What to produce:
Nothing but the lines from the one containing "Task: Click the blue progress bar under 상세설명" through the end of the entries below should appear in your answer, transcribed exactly; please drop the pictures.

Raw data:
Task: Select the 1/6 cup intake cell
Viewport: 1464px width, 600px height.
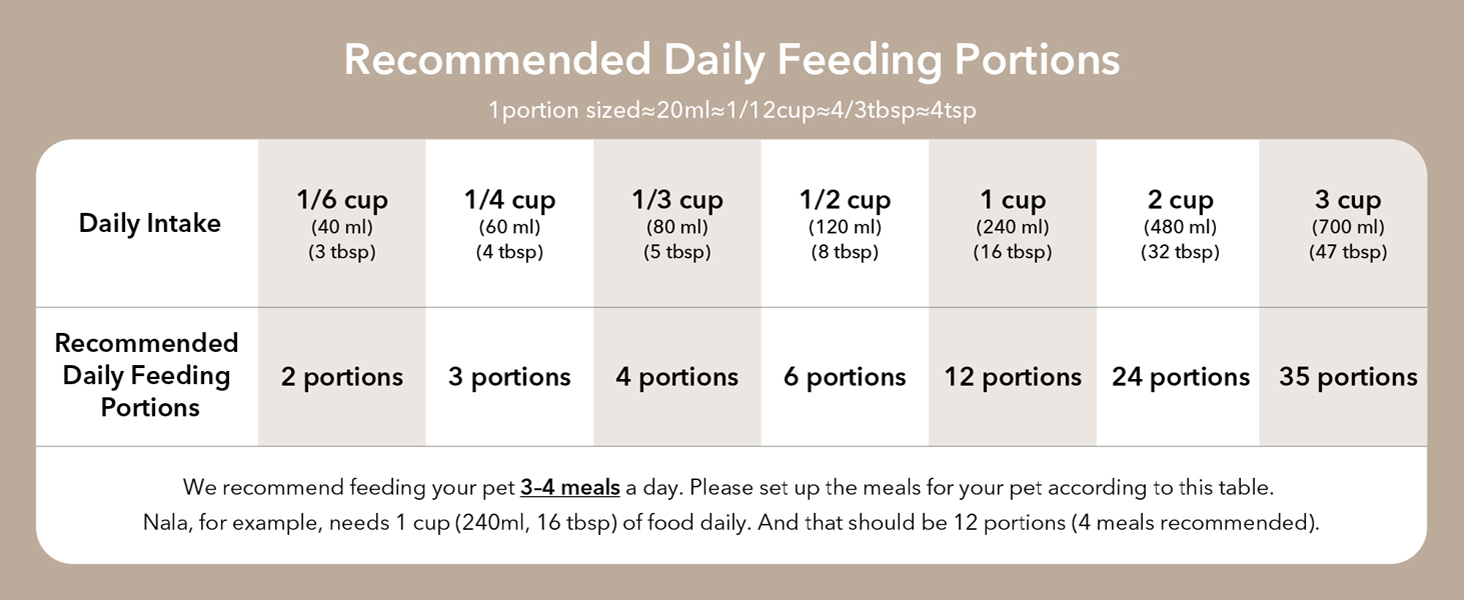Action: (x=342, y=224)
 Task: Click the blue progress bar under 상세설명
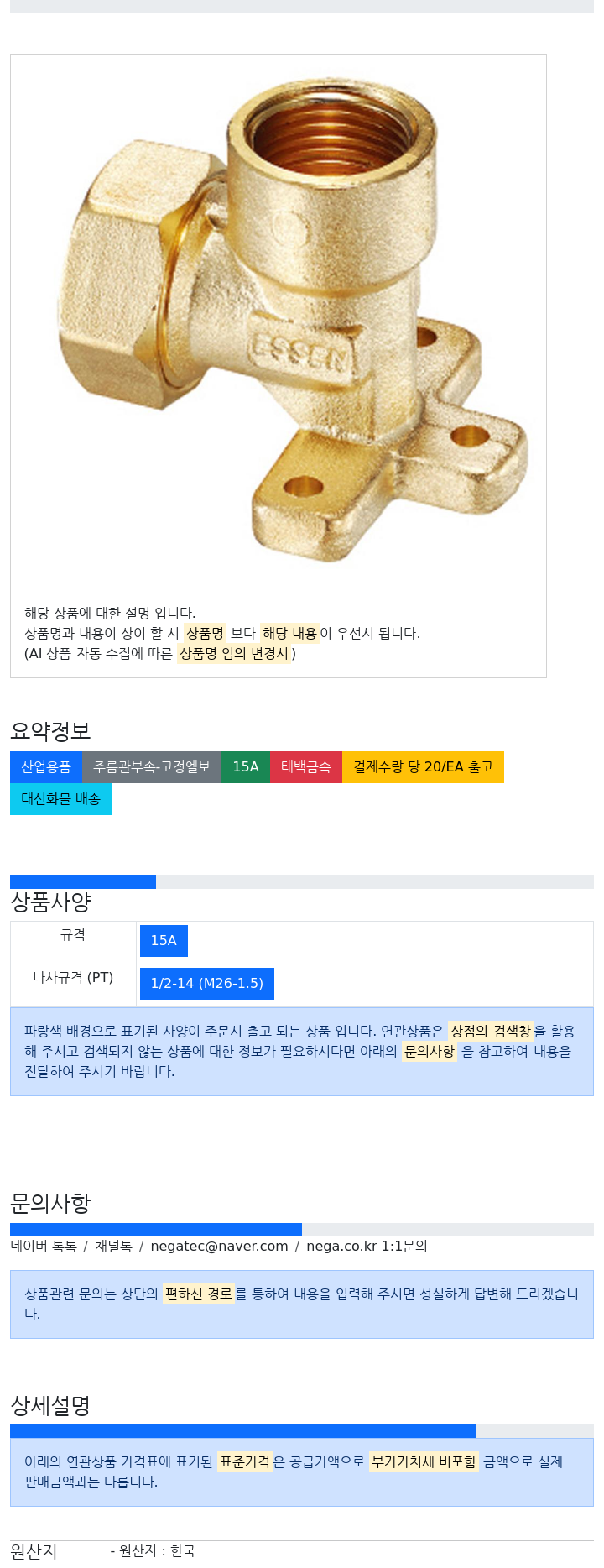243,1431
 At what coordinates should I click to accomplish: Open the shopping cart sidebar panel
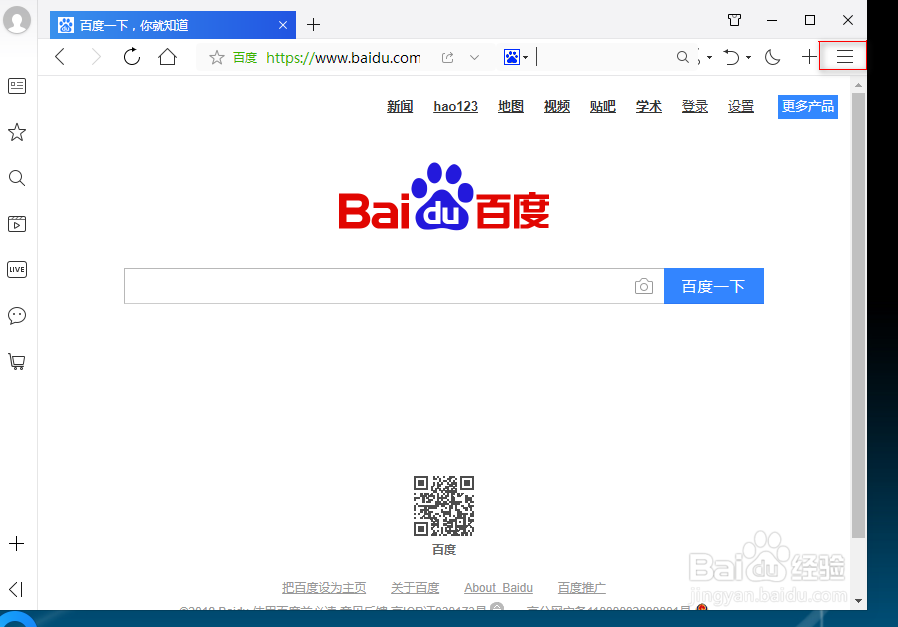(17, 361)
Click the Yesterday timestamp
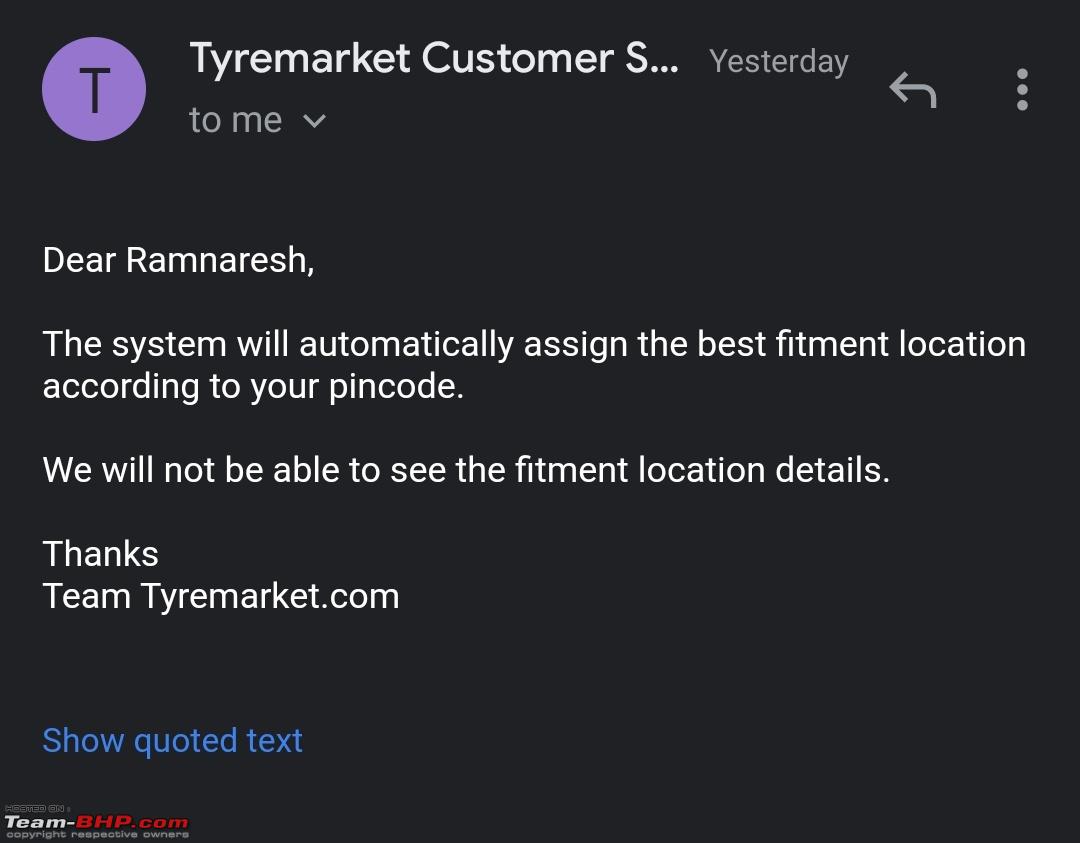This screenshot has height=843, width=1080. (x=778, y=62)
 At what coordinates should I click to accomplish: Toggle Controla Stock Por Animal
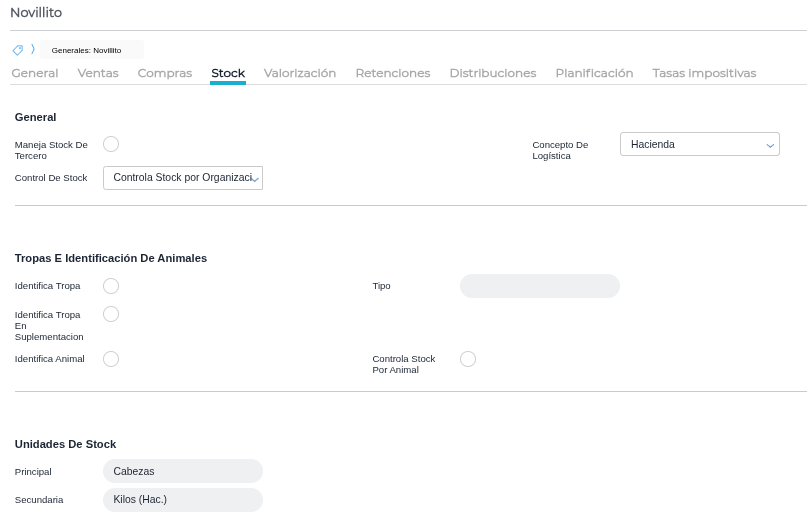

Task solution:
 Task: Click the blue progress bar under 상세설명
243,1431
 At what coordinates should I click to accomplish: Open the shopping cart sidebar panel
(17, 361)
Click the Yesterday timestamp
This screenshot has height=843, width=1080. (x=778, y=62)
 At what coordinates should I click to accomplish: Toggle Controla Stock Por Animal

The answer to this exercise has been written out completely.